Texte présenté:
----------------------------------------

Le sept janvier deux mille quinze, ont été assassinés, par les tueurs d’Al Qaïda, Frédéric Boisseau, Franck Brinsolaro, Cabu, Elsa Cayat, Charb, Honoré, Bernard Maris, Ahmed Merabet, Mustapha Ourrad, Michel Renaud, Tignous, Wolinski. Le même jour, « Je suis Charlie » est né, a trouvé son nom, ses principaux slogans, et ses motifs centraux : l’affirmation de soi dans la réplique au djihadisme, le refus de l’amalgame, la liberté d’expression comme liberté de l’esprit.
Quand le rassemblement s’achève, vers vingt heures, une certaine griserie se mêle à l’anxiété : il se passe quelque chose, une envie d’en découdre. Lorsque la Place de la République se vide, une bouffée de dignité retrouvée souffle sur les rues alentour.
JOURNEE DU 8
Voici la suite de notre « brève histoire des journées de janvier 2015 ». Aujourd’hui : la journée du 8 qui vit la mort de Clarissa et le peuple prendre position pour Charlie sur tout le territoire.
MORT DE CLARISSA; LE PEUPLE PREND POSITION

La journée du 8 débute par une nouvelle fusillade à Montrouge, au cours de laquelle Clarissa Jean-Philippe, agent de police municipale, est tuée. La police déclare d’abord qu’« il n’y a pas de lien établi avec Charlie Hebdo».
Le sujet principal des médias est la traque des tueurs de Charlie dont les journaux du matin révèlent l’identité: Saïd et Chérif Kouachi. Le gouvernement a décrété le 8 jour de deuil national, ce qui comporte toute une série de mesures dans l’administration et l’espace public: drapeaux en bernes, minute de silence, rassemblements républicains.
En général, ces dispositions sont bien accueillies ; certaines entreprises, par exemple, observent la minute de silence sur le lieu de travail. Mais dans certains établissements scolaires, où les élèves sensibles aux idées du communautarisme musulman sont nombreux, la minute de silence que les enseignants ont eu peu de temps à préparer, rencontre parfois une certaine hostilité.

----------------------------------------

(Enregistrements d'un jeu de données de pointage)
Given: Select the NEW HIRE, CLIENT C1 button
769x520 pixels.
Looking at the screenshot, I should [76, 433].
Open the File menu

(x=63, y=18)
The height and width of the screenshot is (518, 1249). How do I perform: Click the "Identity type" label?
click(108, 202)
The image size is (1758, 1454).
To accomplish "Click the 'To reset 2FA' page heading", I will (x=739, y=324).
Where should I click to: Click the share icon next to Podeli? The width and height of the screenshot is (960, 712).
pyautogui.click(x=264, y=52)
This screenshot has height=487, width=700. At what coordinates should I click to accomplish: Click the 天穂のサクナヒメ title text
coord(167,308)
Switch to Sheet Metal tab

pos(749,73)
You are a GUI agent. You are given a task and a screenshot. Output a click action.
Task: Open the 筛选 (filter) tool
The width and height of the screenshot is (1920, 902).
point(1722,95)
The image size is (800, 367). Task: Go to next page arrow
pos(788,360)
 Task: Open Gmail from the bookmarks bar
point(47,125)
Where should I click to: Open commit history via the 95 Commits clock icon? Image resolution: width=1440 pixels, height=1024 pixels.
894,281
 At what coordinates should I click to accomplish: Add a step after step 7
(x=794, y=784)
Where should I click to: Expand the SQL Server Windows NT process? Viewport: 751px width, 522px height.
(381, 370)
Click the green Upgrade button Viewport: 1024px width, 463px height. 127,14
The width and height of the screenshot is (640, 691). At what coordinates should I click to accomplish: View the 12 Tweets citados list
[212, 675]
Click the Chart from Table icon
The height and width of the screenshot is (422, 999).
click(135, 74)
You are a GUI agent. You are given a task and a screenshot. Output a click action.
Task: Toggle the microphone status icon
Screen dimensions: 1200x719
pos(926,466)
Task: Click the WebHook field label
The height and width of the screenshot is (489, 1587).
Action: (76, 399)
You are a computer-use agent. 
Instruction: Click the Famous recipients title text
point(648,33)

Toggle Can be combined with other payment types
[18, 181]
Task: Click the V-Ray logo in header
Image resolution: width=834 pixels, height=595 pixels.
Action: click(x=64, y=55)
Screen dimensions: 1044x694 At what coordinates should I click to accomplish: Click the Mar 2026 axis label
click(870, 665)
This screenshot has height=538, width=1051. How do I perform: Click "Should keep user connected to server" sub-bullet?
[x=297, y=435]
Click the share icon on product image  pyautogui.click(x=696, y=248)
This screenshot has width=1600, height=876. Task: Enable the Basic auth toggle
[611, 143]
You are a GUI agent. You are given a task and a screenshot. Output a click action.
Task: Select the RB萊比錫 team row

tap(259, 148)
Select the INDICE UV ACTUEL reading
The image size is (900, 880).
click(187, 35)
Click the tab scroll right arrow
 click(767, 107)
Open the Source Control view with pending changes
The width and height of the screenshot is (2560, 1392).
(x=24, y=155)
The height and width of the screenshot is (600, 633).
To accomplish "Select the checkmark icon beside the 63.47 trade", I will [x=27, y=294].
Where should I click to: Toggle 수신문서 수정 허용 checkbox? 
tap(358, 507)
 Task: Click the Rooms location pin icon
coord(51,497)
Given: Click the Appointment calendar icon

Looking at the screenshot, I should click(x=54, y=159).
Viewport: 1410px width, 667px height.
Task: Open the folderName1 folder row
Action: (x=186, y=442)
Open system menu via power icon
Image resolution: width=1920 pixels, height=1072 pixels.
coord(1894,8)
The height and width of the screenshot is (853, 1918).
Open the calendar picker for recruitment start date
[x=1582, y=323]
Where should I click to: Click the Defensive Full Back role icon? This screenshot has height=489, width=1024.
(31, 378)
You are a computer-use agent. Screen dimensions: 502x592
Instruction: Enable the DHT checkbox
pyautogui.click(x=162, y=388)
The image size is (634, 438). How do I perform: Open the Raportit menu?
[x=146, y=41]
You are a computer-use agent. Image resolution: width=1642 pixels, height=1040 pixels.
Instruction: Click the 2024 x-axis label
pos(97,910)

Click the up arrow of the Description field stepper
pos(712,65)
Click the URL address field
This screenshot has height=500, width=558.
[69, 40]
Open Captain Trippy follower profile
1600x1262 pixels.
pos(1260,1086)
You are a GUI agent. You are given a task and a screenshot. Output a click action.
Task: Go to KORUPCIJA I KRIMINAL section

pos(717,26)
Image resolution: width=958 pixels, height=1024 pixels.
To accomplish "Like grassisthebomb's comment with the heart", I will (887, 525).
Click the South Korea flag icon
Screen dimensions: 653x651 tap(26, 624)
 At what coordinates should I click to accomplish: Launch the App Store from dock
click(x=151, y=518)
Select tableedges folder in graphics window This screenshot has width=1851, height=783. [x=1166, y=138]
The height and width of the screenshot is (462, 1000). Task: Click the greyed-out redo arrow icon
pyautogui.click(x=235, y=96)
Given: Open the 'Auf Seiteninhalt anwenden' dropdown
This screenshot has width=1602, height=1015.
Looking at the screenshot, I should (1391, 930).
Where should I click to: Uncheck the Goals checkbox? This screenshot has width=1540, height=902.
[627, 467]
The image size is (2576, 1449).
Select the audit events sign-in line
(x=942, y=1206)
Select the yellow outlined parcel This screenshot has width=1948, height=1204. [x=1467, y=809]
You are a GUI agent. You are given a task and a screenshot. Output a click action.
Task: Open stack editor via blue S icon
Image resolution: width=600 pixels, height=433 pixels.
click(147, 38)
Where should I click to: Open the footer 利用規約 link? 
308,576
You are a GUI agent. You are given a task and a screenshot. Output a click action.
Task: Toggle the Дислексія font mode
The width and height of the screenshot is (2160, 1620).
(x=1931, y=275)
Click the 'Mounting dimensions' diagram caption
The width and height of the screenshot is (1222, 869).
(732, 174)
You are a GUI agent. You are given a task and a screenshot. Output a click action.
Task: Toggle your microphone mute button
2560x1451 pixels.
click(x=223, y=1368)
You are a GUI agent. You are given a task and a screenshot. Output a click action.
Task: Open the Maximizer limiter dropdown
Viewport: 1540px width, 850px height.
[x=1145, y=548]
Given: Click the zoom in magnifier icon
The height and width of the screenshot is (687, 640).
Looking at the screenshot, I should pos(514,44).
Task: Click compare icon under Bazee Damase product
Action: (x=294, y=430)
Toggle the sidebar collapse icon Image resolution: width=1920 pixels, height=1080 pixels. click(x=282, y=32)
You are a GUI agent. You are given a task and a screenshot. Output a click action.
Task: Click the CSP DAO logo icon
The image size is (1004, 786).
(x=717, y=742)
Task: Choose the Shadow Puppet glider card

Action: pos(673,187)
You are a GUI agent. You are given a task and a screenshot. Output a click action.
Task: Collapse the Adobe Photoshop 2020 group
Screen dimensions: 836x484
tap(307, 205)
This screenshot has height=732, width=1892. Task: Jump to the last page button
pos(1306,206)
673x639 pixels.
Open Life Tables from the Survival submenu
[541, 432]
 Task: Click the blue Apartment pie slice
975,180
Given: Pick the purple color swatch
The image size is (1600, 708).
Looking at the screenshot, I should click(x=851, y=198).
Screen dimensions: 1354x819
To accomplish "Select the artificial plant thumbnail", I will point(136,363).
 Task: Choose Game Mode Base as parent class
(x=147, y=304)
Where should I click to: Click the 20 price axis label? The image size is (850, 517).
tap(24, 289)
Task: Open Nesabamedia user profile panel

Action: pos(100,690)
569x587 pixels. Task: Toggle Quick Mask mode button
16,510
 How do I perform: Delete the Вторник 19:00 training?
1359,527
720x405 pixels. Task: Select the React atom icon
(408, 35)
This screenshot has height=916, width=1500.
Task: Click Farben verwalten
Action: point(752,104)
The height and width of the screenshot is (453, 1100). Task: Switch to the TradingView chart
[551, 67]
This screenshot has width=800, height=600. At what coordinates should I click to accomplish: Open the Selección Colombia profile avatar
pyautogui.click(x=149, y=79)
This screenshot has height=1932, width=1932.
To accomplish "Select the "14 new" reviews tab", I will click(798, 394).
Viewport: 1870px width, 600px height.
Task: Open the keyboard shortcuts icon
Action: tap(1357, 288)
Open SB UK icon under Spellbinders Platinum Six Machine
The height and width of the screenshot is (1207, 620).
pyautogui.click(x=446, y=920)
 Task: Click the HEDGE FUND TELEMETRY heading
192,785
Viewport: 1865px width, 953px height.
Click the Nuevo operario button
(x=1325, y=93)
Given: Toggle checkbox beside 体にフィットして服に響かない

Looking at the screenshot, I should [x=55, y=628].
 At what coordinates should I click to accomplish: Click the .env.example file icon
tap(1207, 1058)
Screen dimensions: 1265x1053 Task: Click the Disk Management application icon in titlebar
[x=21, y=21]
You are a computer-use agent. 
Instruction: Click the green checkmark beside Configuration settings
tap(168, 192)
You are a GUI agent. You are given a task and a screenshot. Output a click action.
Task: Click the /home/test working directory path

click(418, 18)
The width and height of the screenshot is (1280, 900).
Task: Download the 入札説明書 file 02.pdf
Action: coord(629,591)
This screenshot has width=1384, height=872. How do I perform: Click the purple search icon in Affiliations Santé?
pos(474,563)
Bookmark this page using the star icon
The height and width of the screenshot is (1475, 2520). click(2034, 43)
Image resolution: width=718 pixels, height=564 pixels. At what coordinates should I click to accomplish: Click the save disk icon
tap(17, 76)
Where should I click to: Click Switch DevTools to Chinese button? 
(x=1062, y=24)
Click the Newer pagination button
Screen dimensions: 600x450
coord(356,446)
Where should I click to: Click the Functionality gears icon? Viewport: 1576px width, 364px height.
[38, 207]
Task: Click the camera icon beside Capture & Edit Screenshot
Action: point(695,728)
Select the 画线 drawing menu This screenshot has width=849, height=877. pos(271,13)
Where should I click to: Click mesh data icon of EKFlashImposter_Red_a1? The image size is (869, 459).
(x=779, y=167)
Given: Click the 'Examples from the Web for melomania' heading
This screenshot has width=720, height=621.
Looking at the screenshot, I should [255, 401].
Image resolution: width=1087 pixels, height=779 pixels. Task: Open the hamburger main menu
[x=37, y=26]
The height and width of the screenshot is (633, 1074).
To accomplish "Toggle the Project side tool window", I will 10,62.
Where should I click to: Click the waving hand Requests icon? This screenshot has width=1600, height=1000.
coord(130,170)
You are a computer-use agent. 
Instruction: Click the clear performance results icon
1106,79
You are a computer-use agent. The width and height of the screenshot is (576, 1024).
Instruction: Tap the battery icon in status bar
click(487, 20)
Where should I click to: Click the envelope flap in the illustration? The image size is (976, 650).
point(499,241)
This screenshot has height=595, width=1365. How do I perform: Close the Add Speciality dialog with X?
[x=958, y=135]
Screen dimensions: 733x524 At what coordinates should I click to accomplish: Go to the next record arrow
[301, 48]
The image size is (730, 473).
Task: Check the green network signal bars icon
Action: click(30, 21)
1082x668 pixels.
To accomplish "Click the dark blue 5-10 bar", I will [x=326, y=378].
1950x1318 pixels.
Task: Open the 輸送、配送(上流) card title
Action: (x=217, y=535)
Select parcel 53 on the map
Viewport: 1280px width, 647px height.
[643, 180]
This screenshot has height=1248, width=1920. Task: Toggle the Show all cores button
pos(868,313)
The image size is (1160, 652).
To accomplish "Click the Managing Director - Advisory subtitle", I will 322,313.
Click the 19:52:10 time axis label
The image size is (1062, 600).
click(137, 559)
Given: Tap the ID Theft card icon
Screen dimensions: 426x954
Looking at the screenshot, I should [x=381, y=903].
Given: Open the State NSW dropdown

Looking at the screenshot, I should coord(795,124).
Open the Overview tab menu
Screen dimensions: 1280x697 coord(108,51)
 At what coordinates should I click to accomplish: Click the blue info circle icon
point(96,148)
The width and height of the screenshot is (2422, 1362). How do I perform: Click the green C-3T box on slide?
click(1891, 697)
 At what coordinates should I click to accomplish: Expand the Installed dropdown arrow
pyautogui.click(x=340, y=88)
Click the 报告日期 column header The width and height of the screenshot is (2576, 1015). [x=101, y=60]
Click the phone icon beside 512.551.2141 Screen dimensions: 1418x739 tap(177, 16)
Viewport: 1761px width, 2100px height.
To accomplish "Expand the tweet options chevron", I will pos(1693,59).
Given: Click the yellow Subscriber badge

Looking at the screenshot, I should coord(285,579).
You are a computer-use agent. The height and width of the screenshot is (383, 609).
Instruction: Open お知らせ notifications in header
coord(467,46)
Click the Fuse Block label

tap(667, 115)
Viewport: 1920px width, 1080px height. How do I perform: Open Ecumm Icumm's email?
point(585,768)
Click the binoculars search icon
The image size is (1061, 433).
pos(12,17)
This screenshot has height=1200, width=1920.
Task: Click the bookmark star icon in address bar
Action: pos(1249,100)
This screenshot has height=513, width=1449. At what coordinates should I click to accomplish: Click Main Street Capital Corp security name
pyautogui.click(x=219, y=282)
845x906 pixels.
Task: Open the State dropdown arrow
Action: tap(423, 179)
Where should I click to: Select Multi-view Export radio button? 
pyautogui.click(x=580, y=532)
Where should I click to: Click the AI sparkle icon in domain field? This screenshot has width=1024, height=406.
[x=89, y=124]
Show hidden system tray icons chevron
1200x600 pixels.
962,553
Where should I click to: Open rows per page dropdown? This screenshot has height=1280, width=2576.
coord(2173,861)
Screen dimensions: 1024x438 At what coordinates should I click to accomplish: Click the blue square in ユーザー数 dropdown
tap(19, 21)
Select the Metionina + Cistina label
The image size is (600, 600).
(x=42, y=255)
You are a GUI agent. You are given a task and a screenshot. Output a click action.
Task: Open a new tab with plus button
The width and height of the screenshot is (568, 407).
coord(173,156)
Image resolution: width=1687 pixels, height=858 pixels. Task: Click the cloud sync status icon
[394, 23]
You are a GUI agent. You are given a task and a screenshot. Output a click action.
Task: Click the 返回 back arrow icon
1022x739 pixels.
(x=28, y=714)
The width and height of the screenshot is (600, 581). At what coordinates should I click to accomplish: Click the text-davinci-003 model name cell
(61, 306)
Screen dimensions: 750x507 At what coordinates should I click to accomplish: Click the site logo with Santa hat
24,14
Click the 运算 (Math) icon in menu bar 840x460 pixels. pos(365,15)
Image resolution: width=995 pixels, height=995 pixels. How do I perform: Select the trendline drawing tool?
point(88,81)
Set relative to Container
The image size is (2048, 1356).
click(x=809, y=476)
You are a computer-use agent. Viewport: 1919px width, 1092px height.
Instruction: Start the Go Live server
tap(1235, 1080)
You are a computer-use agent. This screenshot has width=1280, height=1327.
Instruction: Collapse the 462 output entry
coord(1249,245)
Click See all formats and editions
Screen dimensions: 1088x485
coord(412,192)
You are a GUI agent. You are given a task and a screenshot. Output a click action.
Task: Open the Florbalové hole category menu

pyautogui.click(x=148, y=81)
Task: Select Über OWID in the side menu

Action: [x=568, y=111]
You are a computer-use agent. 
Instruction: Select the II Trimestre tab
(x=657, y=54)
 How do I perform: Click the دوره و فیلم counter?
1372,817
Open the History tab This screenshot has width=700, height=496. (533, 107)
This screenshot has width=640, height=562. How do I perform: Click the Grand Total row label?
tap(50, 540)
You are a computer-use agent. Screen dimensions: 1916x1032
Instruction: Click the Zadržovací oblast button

----------------------------------------

Exercices:
1. Dans le texte sur les journées de janvier 2015, réécrivez plus brièvement le paragraphe qui commence par « Le sujet principal des médias » en conservant ses faits essentiels.
2. Présentez sous forme de liste numérotée les lignes des enregistrements, de la ligne contenant « Where should I click to: Expand » jusqu'à celle contenant « click(135, 74) », en omettant les lignes vides.

Réponses:
1. Les médias se concentrent surtout sur la traque des tueurs de Charlie, Saïd et Chérif Kouachi, dont les journaux du matin révèlent l'identité. Le gouvernement a décrété le 8 jour de deuil national. Cette décision entraîne des drapeaux en berne, une minute de silence et des rassemblements républicains.

2.
1. Where should I click to: Expand the SQL Server Windows NT process? Viewport: 751px width, 522px height.
2. (381, 370)
3. Click the green Upgrade button Viewport: 1024px width, 463px height. 127,14
4. The width and height of the screenshot is (640, 691). At what coordinates should I click to accomplish: View the 12 Tweets citados list
5. [212, 675]
6. Click the Chart from Table icon
7. The height and width of the screenshot is (422, 999).
8. click(135, 74)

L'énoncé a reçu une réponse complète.